## Task to carry out
What you give back should match the entries below character for character.

*** Data excerpts ***

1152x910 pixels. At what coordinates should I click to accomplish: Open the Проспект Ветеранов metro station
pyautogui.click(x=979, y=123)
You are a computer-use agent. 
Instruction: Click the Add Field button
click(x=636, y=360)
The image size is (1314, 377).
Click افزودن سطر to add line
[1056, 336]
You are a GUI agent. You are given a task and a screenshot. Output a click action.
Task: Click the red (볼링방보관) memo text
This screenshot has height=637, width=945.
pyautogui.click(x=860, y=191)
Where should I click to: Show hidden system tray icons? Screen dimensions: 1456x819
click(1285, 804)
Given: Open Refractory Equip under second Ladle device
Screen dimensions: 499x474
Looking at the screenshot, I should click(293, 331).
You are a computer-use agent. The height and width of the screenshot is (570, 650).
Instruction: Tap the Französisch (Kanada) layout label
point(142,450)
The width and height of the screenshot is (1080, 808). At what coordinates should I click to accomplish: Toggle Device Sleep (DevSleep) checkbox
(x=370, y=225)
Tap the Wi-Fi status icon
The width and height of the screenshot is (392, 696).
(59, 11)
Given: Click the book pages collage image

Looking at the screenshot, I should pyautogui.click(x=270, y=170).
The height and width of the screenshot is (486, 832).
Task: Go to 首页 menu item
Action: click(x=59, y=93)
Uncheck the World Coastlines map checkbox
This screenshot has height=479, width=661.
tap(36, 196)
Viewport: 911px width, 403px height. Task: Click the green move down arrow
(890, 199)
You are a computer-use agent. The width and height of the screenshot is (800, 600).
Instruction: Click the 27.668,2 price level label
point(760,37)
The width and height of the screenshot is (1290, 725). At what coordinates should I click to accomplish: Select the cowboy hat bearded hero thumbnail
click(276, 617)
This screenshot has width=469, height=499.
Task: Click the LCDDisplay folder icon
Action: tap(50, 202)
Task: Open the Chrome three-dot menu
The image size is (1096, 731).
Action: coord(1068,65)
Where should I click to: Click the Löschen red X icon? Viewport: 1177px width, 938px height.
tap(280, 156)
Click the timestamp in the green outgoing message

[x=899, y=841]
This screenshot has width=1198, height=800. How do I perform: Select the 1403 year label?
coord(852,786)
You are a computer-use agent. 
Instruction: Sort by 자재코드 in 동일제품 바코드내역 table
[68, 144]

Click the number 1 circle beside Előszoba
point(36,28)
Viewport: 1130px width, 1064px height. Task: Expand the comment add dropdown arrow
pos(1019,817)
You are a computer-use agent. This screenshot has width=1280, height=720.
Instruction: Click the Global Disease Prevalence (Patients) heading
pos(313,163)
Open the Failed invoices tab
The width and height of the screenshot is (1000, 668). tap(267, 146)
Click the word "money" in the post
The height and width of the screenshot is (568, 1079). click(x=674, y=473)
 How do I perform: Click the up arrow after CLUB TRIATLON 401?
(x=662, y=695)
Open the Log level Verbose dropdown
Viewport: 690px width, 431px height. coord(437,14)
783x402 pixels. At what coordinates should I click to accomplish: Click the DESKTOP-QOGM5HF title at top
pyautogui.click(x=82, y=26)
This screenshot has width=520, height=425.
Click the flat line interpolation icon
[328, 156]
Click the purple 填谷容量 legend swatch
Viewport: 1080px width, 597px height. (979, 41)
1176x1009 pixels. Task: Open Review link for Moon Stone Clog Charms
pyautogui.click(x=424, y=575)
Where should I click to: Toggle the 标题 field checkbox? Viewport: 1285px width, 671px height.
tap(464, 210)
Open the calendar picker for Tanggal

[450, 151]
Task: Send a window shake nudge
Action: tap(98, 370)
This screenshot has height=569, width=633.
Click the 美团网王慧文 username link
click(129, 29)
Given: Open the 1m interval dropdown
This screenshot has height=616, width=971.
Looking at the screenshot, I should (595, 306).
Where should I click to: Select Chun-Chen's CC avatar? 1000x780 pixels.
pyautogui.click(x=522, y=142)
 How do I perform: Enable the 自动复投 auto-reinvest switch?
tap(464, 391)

*** End of Data excerpts ***

## Response box
1152x910 pixels. At what coordinates should I click to accomplish: Open the Проспект Ветеранов metro station
pyautogui.click(x=979, y=123)
You are a computer-use agent. 
Instruction: Click the Add Field button
click(x=636, y=360)
The image size is (1314, 377).
Click افزودن سطر to add line
[1056, 336]
You are a GUI agent. You are given a task and a screenshot. Output a click action.
Task: Click the red (볼링방보관) memo text
This screenshot has height=637, width=945.
pyautogui.click(x=860, y=191)
Where should I click to: Show hidden system tray icons? Screen dimensions: 1456x819
click(1285, 804)
Given: Open Refractory Equip under second Ladle device
Screen dimensions: 499x474
Looking at the screenshot, I should click(293, 331).
You are a computer-use agent. The height and width of the screenshot is (570, 650).
Instruction: Tap the Französisch (Kanada) layout label
point(142,450)
The width and height of the screenshot is (1080, 808). At what coordinates should I click to accomplish: Toggle Device Sleep (DevSleep) checkbox
(x=370, y=225)
Tap the Wi-Fi status icon
The width and height of the screenshot is (392, 696).
(59, 11)
Given: Click the book pages collage image

Looking at the screenshot, I should pyautogui.click(x=270, y=170).
The height and width of the screenshot is (486, 832).
Task: Go to 首页 menu item
Action: click(x=59, y=93)
Uncheck the World Coastlines map checkbox
This screenshot has height=479, width=661.
tap(36, 196)
Viewport: 911px width, 403px height. Task: Click the green move down arrow
(890, 199)
You are a computer-use agent. The width and height of the screenshot is (800, 600).
Instruction: Click the 27.668,2 price level label
point(760,37)
The width and height of the screenshot is (1290, 725). At what coordinates should I click to accomplish: Select the cowboy hat bearded hero thumbnail
click(276, 617)
This screenshot has width=469, height=499.
Task: Click the LCDDisplay folder icon
Action: tap(50, 202)
Task: Open the Chrome three-dot menu
The image size is (1096, 731).
Action: coord(1068,65)
Where should I click to: Click the Löschen red X icon? Viewport: 1177px width, 938px height.
tap(280, 156)
Click the timestamp in the green outgoing message

[x=899, y=841]
This screenshot has width=1198, height=800. How do I perform: Select the 1403 year label?
coord(852,786)
You are a computer-use agent. 
Instruction: Sort by 자재코드 in 동일제품 바코드내역 table
[68, 144]

Click the number 1 circle beside Előszoba
point(36,28)
Viewport: 1130px width, 1064px height. Task: Expand the comment add dropdown arrow
pos(1019,817)
You are a computer-use agent. This screenshot has width=1280, height=720.
Instruction: Click the Global Disease Prevalence (Patients) heading
pos(313,163)
Open the Failed invoices tab
The width and height of the screenshot is (1000, 668). tap(267, 146)
Click the word "money" in the post
The height and width of the screenshot is (568, 1079). click(x=674, y=473)
 How do I perform: Click the up arrow after CLUB TRIATLON 401?
(x=662, y=695)
Open the Log level Verbose dropdown
Viewport: 690px width, 431px height. coord(437,14)
783x402 pixels. At what coordinates should I click to accomplish: Click the DESKTOP-QOGM5HF title at top
pyautogui.click(x=82, y=26)
This screenshot has width=520, height=425.
Click the flat line interpolation icon
[328, 156]
Click the purple 填谷容量 legend swatch
Viewport: 1080px width, 597px height. (979, 41)
1176x1009 pixels. Task: Open Review link for Moon Stone Clog Charms
pyautogui.click(x=424, y=575)
Where should I click to: Toggle the 标题 field checkbox? Viewport: 1285px width, 671px height.
tap(464, 210)
Open the calendar picker for Tanggal

[450, 151]
Task: Send a window shake nudge
Action: tap(98, 370)
This screenshot has height=569, width=633.
Click the 美团网王慧文 username link
click(129, 29)
Given: Open the 1m interval dropdown
This screenshot has height=616, width=971.
Looking at the screenshot, I should (595, 306).
Where should I click to: Select Chun-Chen's CC avatar? 1000x780 pixels.
pyautogui.click(x=522, y=142)
 How do I perform: Enable the 自动复投 auto-reinvest switch?
tap(464, 391)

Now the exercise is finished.